* What to work on *
Beginning with the line below that contains "[Python-Forum.de] (145, 101)" and ending with the line that contains "Agenda (53, 97)", copy every line exactly. Copy nothing else.

* Input for this task *
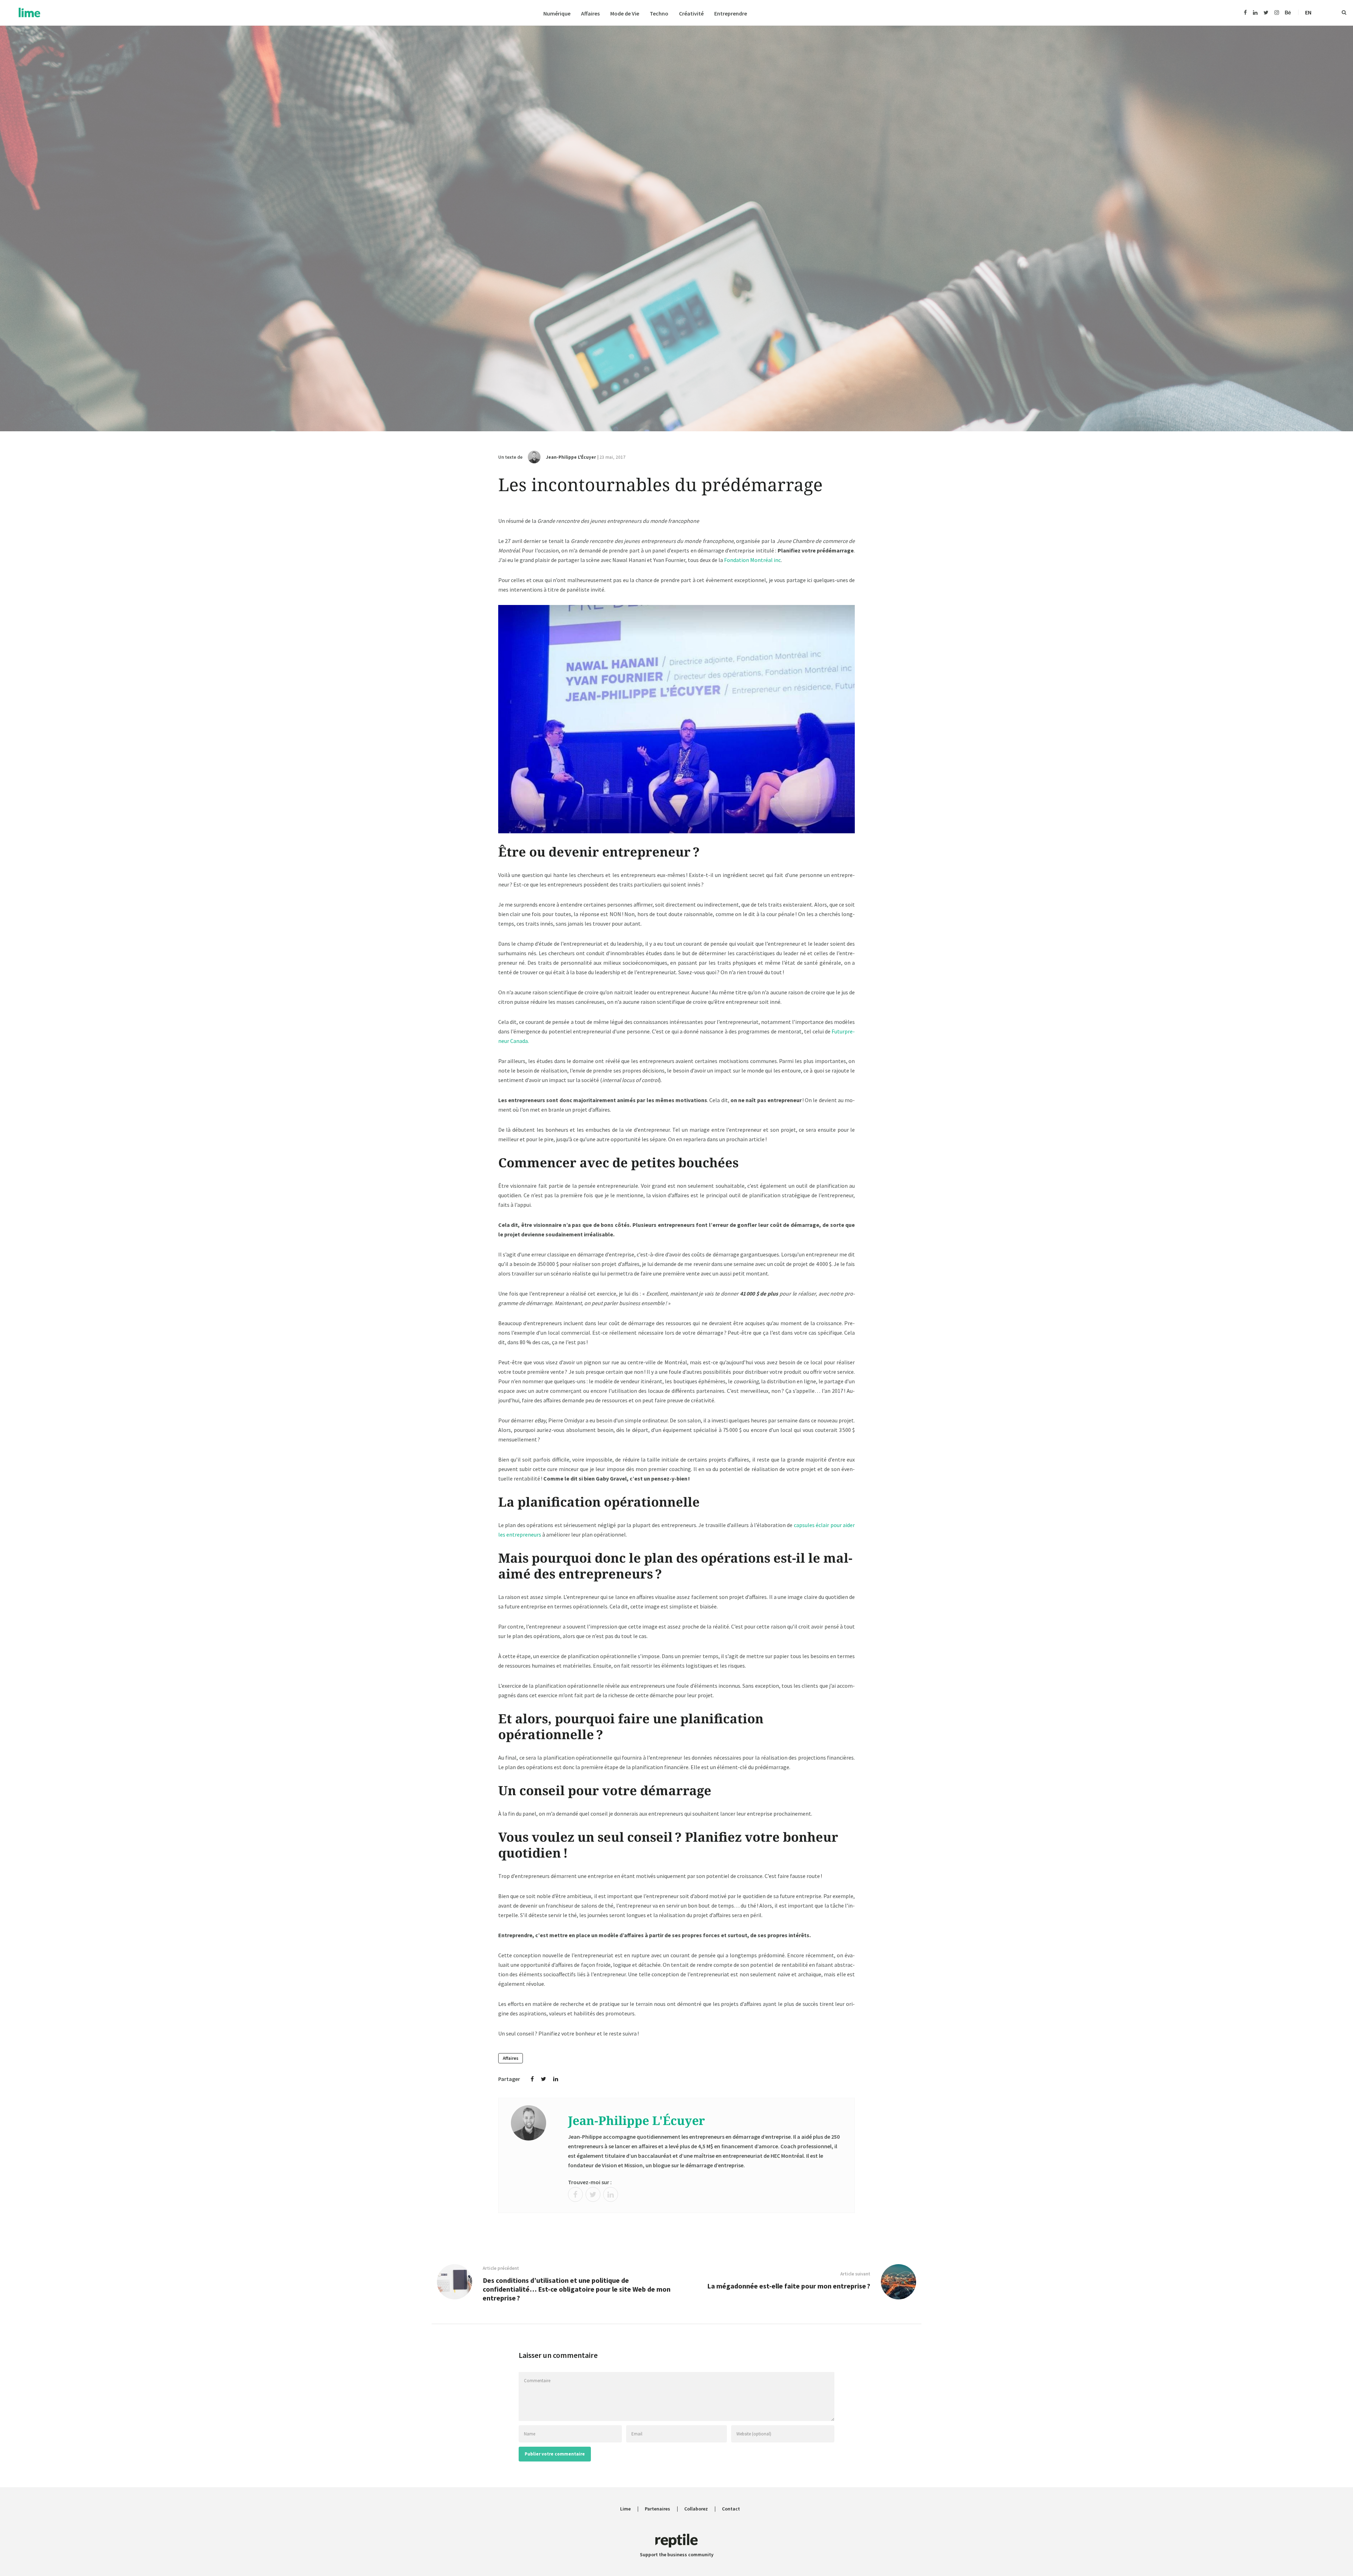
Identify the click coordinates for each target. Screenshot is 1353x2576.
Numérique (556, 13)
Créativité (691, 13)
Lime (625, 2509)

* * *

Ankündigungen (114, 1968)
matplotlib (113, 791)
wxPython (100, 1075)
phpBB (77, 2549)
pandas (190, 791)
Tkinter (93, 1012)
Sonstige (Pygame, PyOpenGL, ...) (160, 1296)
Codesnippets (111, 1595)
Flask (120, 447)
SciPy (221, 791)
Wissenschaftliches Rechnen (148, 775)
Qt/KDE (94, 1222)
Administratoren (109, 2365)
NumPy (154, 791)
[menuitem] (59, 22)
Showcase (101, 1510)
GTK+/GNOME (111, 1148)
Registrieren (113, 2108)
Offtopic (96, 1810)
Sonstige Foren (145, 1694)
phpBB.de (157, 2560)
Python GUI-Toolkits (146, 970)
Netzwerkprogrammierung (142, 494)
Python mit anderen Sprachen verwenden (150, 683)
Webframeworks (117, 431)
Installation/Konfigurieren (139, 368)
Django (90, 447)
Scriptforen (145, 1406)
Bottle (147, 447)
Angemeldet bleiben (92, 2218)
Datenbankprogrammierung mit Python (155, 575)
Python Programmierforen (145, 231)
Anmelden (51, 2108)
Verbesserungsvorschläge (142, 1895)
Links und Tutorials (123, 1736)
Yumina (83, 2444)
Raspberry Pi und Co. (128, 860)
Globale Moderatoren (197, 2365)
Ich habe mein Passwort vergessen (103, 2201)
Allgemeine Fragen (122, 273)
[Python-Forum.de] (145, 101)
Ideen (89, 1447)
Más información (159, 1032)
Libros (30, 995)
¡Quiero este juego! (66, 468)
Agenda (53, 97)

==

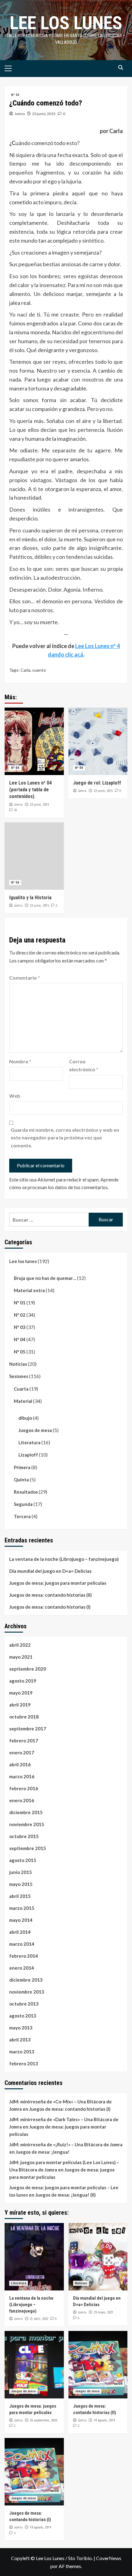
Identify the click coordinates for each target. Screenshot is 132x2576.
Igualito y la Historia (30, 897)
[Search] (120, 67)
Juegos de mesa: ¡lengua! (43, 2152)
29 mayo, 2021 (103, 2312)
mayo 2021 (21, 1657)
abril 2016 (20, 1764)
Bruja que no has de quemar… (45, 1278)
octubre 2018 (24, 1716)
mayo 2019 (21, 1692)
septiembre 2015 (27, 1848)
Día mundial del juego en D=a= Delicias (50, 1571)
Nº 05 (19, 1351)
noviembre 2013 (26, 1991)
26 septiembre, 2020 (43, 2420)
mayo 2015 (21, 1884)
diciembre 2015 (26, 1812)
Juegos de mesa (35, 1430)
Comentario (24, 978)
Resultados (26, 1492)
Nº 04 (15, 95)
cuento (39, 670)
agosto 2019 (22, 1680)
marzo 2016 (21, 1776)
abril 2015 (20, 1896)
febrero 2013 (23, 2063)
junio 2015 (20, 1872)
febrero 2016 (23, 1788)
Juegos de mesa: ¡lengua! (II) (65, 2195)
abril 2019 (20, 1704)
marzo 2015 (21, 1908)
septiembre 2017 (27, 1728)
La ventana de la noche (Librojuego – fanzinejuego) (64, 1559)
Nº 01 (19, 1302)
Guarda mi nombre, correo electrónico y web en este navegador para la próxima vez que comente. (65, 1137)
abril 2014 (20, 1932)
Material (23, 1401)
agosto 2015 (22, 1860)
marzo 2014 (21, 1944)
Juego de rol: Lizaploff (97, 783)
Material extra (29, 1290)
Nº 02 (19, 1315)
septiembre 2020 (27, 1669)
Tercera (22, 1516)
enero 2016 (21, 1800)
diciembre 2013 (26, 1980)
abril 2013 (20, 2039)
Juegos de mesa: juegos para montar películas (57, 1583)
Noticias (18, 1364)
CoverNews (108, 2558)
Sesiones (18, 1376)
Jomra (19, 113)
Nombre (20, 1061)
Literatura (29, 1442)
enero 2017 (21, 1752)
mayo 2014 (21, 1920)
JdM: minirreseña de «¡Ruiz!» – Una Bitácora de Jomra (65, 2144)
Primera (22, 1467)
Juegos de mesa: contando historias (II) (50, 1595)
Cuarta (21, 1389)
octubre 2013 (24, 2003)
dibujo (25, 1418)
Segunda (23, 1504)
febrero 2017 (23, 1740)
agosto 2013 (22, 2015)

* Answer box *
[Python-Forum.de] (145, 101)
Ideen (89, 1447)
Más información (159, 1032)
Libros (30, 995)
¡Quiero este juego! (66, 468)
Agenda (53, 97)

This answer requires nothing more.